The Stagefright vulnerability really, uh, gave Android users a fright these last few weeks. But frankly, there’s nothing funny about having your digital life ruined by a simple text message. Google knows this, and it’s been doing some major damage control since the vulnerability was discovered. It’s also made some changes to its Nexus device update cycle in an effort to re-instill some confidence in the Android platform.
Adrian Ludwig, Android’s lead security engineer, and Venkat Rapaka, the director of Nexus product management, laid out Google’s new Nexus update policy in a blog post:
Nexus devices have always been among the first Android devices to receive platform and security updates. From this week on, Nexus devices will receive regular OTA updates each month focused on security, in addition to the usual platform updates. The first security update of this kind began rolling out today, Wednesday August 5th, to Nexus 4, Nexus 5, Nexus 6, Nexus 7, Nexus 9, Nexus 10, and Nexus Player. This security update contains fixes for issues in bulletins provided to partners through July 2015, including fixes for the libStageFright issues. At the same time, the fixes will be released to the public via the Android Open Source Project. Nexus devices will continue to receive major updates for at least two years and security patches for the longer of three years from initial availability or 18 months from last sale of the device via the Google Store.
This is great news for Android users. If you’re using a Nexus device, you’ll have support from Google to keep you protected from the bad stuff that’s making the rounds out there—every four weeks, at least.
But what about the massive majority of Android users not using stock Android devices? The people using Samsungs, LGs, Motorolas, HTCs, Sonys, and a whole host of other brands’ phones and tablets? Most of those Android users are still at the mercy of the carriers that deliver their software updates. Verizon, T-Mobile, and AT&T are lagging on updating Android devices with the latest security patches. Sprint is the only carrier that’s pushed out an update to patch the Stagefright exploit—that’s maddening!
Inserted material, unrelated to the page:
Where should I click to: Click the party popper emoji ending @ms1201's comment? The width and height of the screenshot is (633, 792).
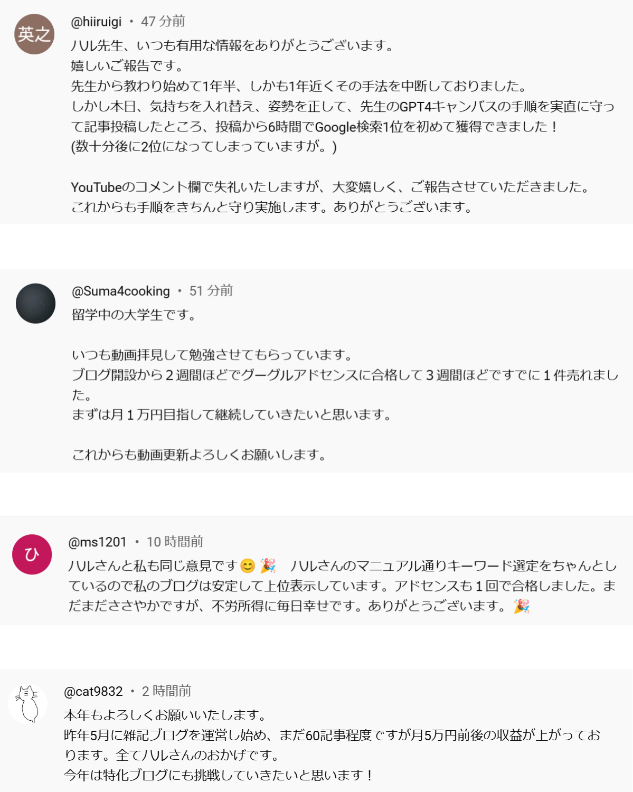click(x=522, y=606)
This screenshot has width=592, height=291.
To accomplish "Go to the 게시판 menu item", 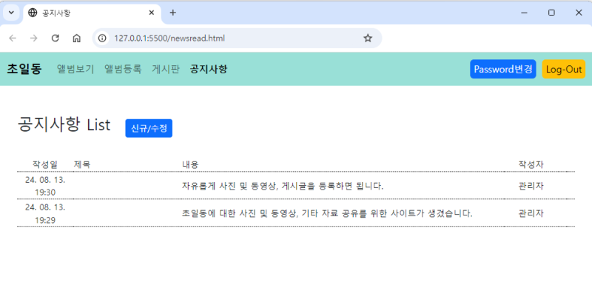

Take a look at OpenSignal’s latest chart on fragmentation. It’s bad. Google is a tiny blip compared to all the other manufacturers that utilize run Android. The company doesn’t fully control the way people use Android, so when a massive vulnerability like Stagefight happens, those who aren’t under Google’s control are in trouble. They have to rely on Samsung, LG, HTC, and all the others to patch up their versions of Android, then send that through to the carrier to have them test it out before it’s ready for the consumer. During the process, however, the user is completely vulnerable to whatever awful security flaw is making the rounds because the carrier has to ensure that whatever awful bloatware they’ve bundled in with Android devices isn’t rendered inoperable by a bug fix. I’d be perfectly fine if Verizon Navigator never worked again if it meant I wasn’t still vulnerable to Stagefright, but Verizon isn’t okay with that.
Consider this: Android Lollipop was released 9 months ago, and is still only on 18 percent of devices. 18 percent! With stats like that, how can users be confident that they'll get important security updates when they buy an Android phone?
Ludwig concluded the blogpost by promising that security continues to be a top priority for Google’s Android engineers. I believe it, because I’ve talked to Ludwig about Android’s unfortunate reputation of being one of the most insecure mobile operating systems out there. But while I appreciate that Nexus devices will be taken care of, it’s time Google also puts a policy in place that pressures the carriers to push out important, lifesaving updates to all those other phones too. Otherwise, what’s the point of being an Android user if your phone is constantly under attack?